It was the summer of 2002. An IRS officer on study leave from the Income Tax department would travel daily to the slums of Sundar Nagri, in the north-east district of Delhi, close to the Uttar Pradesh border. Working with friends, he aimed to make the locality a powerful example of people’s empowerment. He was then an unknown; now, everyone knows him as Lokpal activist Arvind Kejriwal.
His group’s pioneering work was quite praiseworthy. They called their initiative Parivartan. It was non-registered—the members decided to call it not an NGO but a jan andolan—and ran on individual donations instead of seeking institutional funding.
In December 2002, the group organised India’s first public hearing on development works in the urban sector. Among the panelists for the hearing were Justice P.B. Sawant, former civil servant Harsh Mander, and activists Arundhati Roy, Aruna Roy and Shekhar Singh. The event proved a game-changer. Over the next few months, the group addressed itself to solving people’s grievances related to the PDS, social welfare schemes and so on. For the man who began the effort, recognition came in 2006: he was given the Magsaysay award in the “emergent leadership” category. The roots of what Kejriwal would go on to become, the underpinnings of his work and his motivations, must be traced to Sundar Nagri.
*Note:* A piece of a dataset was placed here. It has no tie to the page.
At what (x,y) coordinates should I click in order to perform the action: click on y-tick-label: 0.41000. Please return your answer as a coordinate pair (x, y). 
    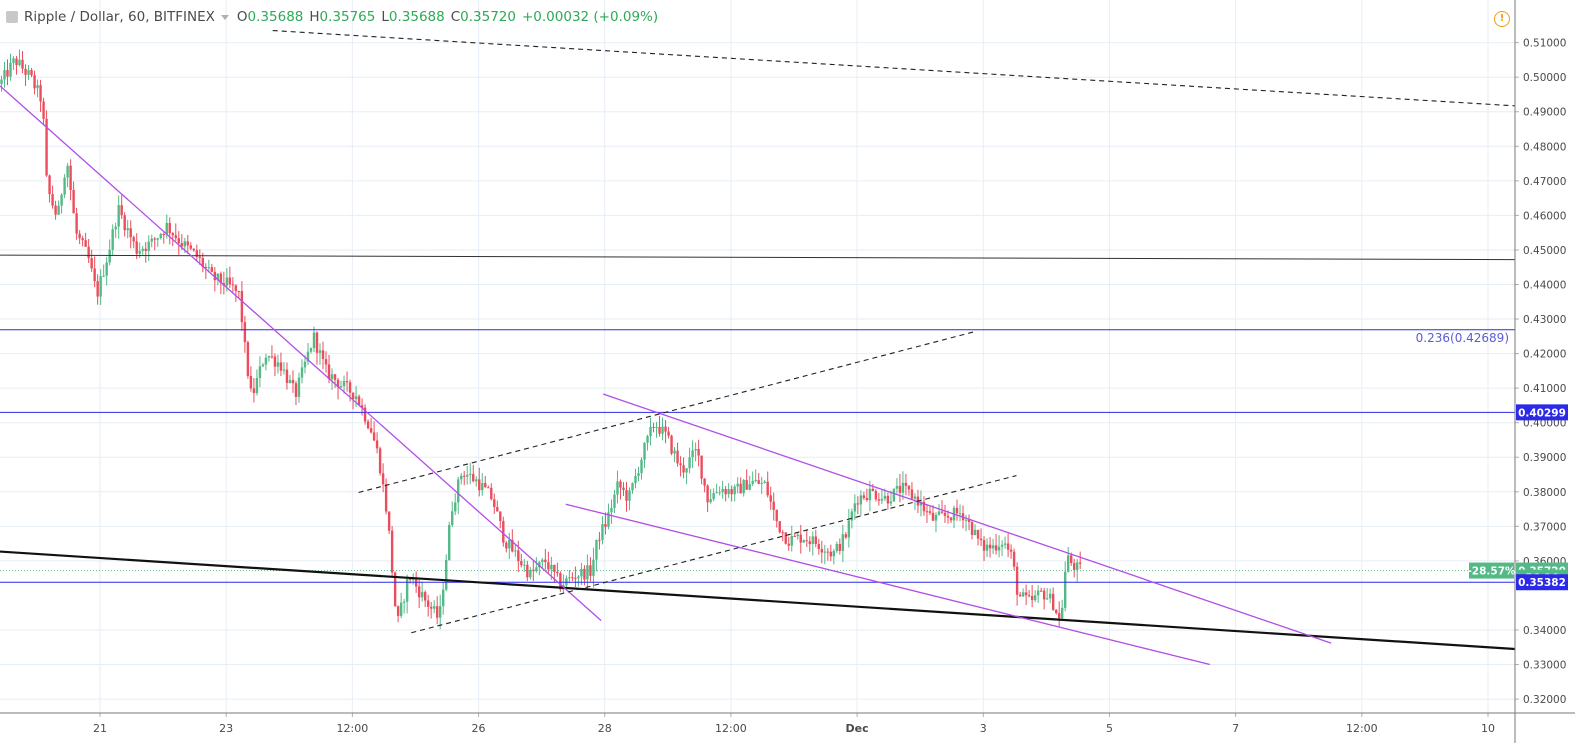
    Looking at the image, I should click on (1544, 389).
But Sundar Nagri today—ten years on—bears no sign of the change the idealistic group’s efforts should have borne. If it were the test case for Kejriwal, the failure shows. Choked drains, overflowing sewers, no proper water supply, a PDS system as unreliable as ever, long queues outside the welfare department office—nothing has changed.
“In fact, the situation is worse than before,” says Sonu, of Sundar Nagri’s F-1 block. “The administration is more cunning now, it knows how not to give information under the RTI Act. And now, we are left without any guidance or help.” The Parivartan volunteers are nowhere around. The office is still there, but neighbours say it’s closed most of the time. Parivartan still has two employees—Santosh, a girl from the colony, and Ramashrey—who get their wages from Kejriwal’s other organisation, the Public Cause Research Foundation, though it was against the original principles of Parivartan to accept any funding. In fact, based on a PIL, the Delhi High Court has asked the MHA to investigate by August 30 the foreign funding of organisations Kejriwal, Anna Hazare, Kiran Bedi and others are associated with and the government is putting these organisations’ FCRA licences under scrutiny.
Old associates, too, are disillusioned with the founder. “Parivartan is almost dead,” says one. “We wonder, if he can raise millions for Kabir (another NGO with which Kejriwal is associated) and India Against Corruption, why can’t he ask a few individuals to make donations to Parivartan?”
Some of his critics in the area are unsparing. At the time of writing, Kejriwal was into his eighth day of fasting with Anna Hazare. But Naushey Ali, an activist from Sundar Nagri, asks, “If he can’t bring change to a small area, I wonder how he’s going to change this nation?” As for Kejriwal himself visiting Sundar Nagri, locals say it’s about twice or thrice a year.
(The writer was one of the founder members of Parivartan and worked in Sundar Nagri.)